I am interested in getting the closest PCA-based pose parameters for the MANO model for the Hamer hand poses. I see that Hamer returns 15 rotation matrices for pose, one for each joint (each digit has 3 joints, the most proximal joint having 2 DOF).

Does Hamer generate the 6 or so PCA coefficients which are the latent/embedded pose space for the MANO model, or does it only work with rotations of the 15 joints represented either with axis/angle or rotation matrix representations? I see the reference: 6D representation proposed by Zhou et al. [24].

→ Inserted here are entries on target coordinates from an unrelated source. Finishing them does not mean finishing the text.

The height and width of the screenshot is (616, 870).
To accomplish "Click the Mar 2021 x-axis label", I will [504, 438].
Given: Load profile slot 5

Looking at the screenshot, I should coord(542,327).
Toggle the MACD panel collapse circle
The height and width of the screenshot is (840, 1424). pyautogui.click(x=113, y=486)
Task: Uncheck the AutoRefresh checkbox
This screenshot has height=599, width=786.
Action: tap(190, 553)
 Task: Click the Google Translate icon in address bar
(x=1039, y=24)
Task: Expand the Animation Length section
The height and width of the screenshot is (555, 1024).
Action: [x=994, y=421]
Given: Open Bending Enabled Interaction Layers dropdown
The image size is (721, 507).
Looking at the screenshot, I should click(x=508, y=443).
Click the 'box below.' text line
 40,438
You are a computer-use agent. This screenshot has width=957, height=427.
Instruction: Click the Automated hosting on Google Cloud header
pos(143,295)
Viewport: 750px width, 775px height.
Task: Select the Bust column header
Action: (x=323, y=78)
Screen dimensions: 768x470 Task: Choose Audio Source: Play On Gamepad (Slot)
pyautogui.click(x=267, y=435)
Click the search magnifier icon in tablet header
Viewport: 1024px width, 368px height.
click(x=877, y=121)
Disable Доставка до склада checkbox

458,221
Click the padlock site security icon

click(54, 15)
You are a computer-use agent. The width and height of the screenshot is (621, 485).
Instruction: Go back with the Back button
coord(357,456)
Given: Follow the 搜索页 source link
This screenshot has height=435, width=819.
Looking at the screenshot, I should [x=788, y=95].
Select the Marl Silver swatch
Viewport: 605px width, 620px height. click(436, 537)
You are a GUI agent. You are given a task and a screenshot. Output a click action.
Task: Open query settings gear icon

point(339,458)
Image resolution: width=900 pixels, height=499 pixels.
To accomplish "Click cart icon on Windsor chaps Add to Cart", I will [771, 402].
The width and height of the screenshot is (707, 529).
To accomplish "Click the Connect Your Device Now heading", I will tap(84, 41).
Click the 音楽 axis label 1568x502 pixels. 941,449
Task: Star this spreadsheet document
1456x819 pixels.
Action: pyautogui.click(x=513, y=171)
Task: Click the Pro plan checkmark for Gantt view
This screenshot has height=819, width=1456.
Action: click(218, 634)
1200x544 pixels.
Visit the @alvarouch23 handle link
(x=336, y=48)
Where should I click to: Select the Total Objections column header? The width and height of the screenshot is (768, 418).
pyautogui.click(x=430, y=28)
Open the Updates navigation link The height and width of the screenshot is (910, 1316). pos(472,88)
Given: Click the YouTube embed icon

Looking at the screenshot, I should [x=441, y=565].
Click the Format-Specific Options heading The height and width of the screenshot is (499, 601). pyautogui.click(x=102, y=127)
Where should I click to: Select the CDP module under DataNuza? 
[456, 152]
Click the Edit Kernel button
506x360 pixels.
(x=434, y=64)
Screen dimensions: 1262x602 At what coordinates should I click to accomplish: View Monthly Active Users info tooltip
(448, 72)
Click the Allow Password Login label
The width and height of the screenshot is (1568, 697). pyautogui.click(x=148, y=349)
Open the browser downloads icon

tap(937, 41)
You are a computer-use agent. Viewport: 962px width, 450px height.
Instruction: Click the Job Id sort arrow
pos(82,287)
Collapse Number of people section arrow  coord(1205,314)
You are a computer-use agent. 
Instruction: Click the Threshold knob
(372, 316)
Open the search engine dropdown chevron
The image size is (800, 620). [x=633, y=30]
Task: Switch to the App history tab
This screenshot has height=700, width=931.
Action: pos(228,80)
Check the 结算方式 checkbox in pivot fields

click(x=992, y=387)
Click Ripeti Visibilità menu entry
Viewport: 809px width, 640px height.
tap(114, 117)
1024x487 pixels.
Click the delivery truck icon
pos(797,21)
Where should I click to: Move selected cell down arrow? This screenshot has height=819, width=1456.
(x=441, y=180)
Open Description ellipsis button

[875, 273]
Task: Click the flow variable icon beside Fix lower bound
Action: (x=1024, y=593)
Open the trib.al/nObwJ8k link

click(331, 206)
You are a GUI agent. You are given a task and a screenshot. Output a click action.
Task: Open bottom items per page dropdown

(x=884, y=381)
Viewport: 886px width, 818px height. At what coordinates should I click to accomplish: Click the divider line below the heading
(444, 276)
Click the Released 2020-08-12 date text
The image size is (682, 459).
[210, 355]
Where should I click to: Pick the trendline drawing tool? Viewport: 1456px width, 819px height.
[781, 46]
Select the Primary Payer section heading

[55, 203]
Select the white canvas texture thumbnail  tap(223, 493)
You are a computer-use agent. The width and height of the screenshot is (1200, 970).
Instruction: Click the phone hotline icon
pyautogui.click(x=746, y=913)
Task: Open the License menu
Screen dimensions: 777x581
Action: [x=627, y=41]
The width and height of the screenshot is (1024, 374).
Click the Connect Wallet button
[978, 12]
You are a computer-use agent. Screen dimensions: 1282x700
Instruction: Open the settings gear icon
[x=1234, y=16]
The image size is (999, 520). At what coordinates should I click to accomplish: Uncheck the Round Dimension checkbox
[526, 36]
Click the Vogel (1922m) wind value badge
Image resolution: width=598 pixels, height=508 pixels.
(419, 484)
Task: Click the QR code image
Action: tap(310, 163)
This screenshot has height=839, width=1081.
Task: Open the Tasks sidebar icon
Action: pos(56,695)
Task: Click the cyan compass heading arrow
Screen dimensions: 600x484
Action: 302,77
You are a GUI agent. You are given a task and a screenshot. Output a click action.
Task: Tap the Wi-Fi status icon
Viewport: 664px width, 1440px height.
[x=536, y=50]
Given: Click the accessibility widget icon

If Hamer does not generate the PCA coefficients, I would have to estimate them by optimizing a set of PCA coefficients to match the 2D and/or 3D keypoints generated by Hamer. A side benefit of this would be to enable the use of multiple images (multi-view), with one set of PCA coefficients generating fits of the 2D and/or 3D keypoints in N images. Obviously, the global translation and rotation of the camera would have to be set appropriately for each image/view.

Thanks!

geopavlakos commented 1 month ago

We don't use the PCA coefficients of MANO, but the conversions should be relatively easy to do. Currently the output is in the form of 3D rotation matrices. First you need to convert this to the angle-axis representation (and subtract the hands mean pose - hands_mean as defined here). Then, the way that the PCA coefficients work is demonstrated here. In short, you can do:

hand_pose_aa = np.dot(hand_pose_pca, hand_components)
hand_pose_pca = np.dot(hand_pose_aa, hand_components.T)

(both the hand_components and the hands_mean, I mentioned earlier, come from the MANO model)

We don't do these conversions in our codebase, but it shouldn't be hard to jump between different representations.